Though Putin is undoubtedly concerned about ISIL, he will likely leave that problem to others. It appears to matter little to him that Assad is responsible for killing most of the 250,000 Syrians who have died in the civil war to date — and caused most of the massive displacement and refugee flows as well. In any event, Putin probably blames American naïveté for the fact that this war has dragged on for four and a half tragic years.
Yet Putin’s cynicism about this conflict may not preclude U.S.-Russian collaboration on a practical path forward. If the international community envisions and then tries to create some type of future weak confederation in Syria, it is at least possible that Russian and U.S. objectives can be partly meshed.
American interests in Syria are limited. Washington needs to defeat ISIL and ultimately unseat Assad from power in Damascus, while mitigating the humanitarian disaster befalling the country as fast as possible.
Russian interests partly overlap. Putin needs ISIL contained before its offshoots wind up in Moscow — as previous Muslim militant groups have in the past. Beyond that, he wants to exercise Russian leverage and influence on the Middle East stage in a way that enhances his own national prestige, as well as his nation’s.
To find common purpose with Russia, Washington should keep in mind the Bosnia model, devised to end the fierce Balkan conflicts in the 1990s. In that 1995 agreement, a weak central government was set up to oversee three largely autonomous zones.
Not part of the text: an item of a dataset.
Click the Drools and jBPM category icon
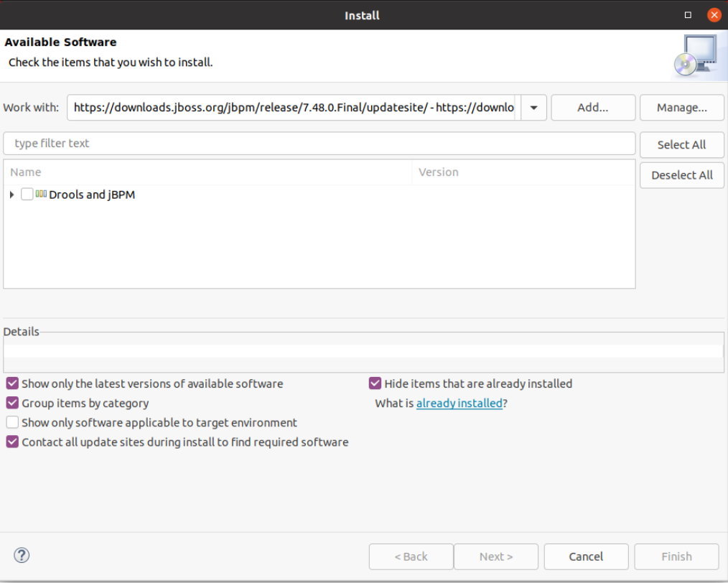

In similar fashion, a future Syria could be a confederation of several sectors: one largely Alawite (Assad’s own sect), spread along the Mediterranean coast; another Kurdish, along the north and northeast corridors near the Turkish border; a third primarily Druse, in the southwest; a fourth largely made up of Sunni Muslims; and then a central zone of intermixed groups in the country’s main population belt from Damascus to Aleppo. The last zone would likely be difficult to stabilize, but the others might not be so tough.
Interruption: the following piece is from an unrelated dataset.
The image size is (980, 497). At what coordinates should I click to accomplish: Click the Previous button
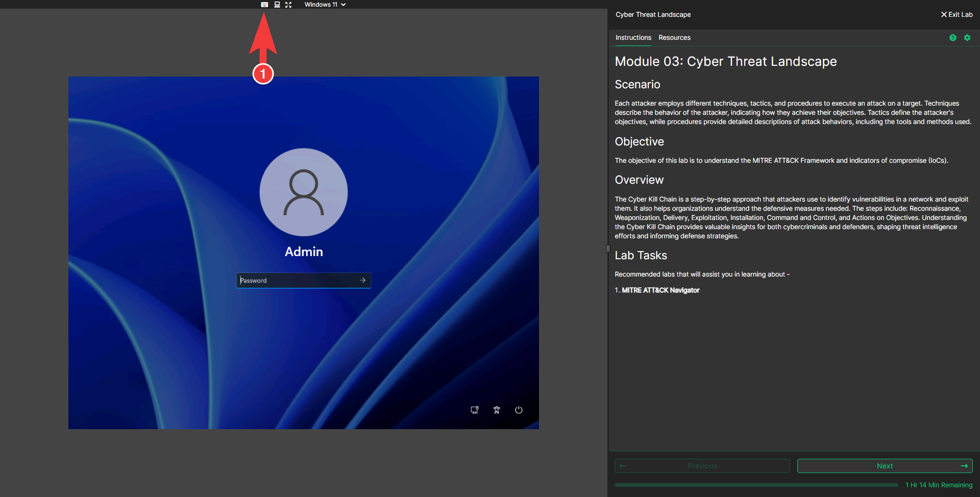coord(702,466)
Under such an arrangement, Assad would ultimately have to step down from power in Damascus. As a compromise, however, he could perhaps remain leader of the Alawite sector. A weak central government would replace him. But most of the power, as well as most of the armed forces. would reside within the individual autonomous sectors — and belong to the various regional governments. In this way, ISIL could be targeted collectively by all the sectors.
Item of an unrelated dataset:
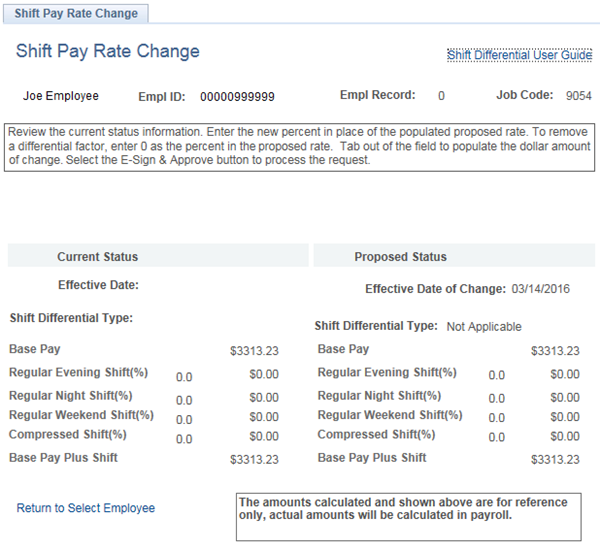Click the proposed Regular Night Shift percent field
Screen dimensions: 600x550
pos(496,398)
Once this sort of deal is reached, international peacekeepers would likely be needed to hold it together — as in Bosnia. Russian troops could help with this mission, stationed, for example, along the Alawite region’s borders.
This deal is not, of course, ripe for negotiation. To make it plausible, moderate forces must first be strengthened. The West also needs to greatly expand its training and arming of various opposition forces that do not include ISIL or al-Nusra. Vetting standards might also have to be relaxed in various ways. American and other foreign trainers would need to deploy inside Syria, where the would-be recruits actually live — and must stay, if they are to protect their families.
Meanwhile, regions now accessible to international forces, starting perhaps with the Kurdish and Druse sectors, could begin receiving humanitarian relief on a much expanded scale. Over time, the number of accessible regions would grow, as moderate opposition forces are strengthened.
Though it could take many months, or even years, to achieve the outcome Washington wants, setting out the goals and the strategy now is crucial. Doing so could provide a basis for the West’s working together with — or at least not working against — other key outside players in the conflict, including Russia, as well as Turkey, the Gulf states and Iraq.
The Russian intervention in this war has admittedly made things far more complicated. But if Washington uses this moment to recognize that its current strategy in Syria is failing, it may find a path forward that could offer better cooperation between Moscow and Washington. More important, this could be a path that meshes far more realistically with the realities of power and politics inside this forlorn, war-torn land.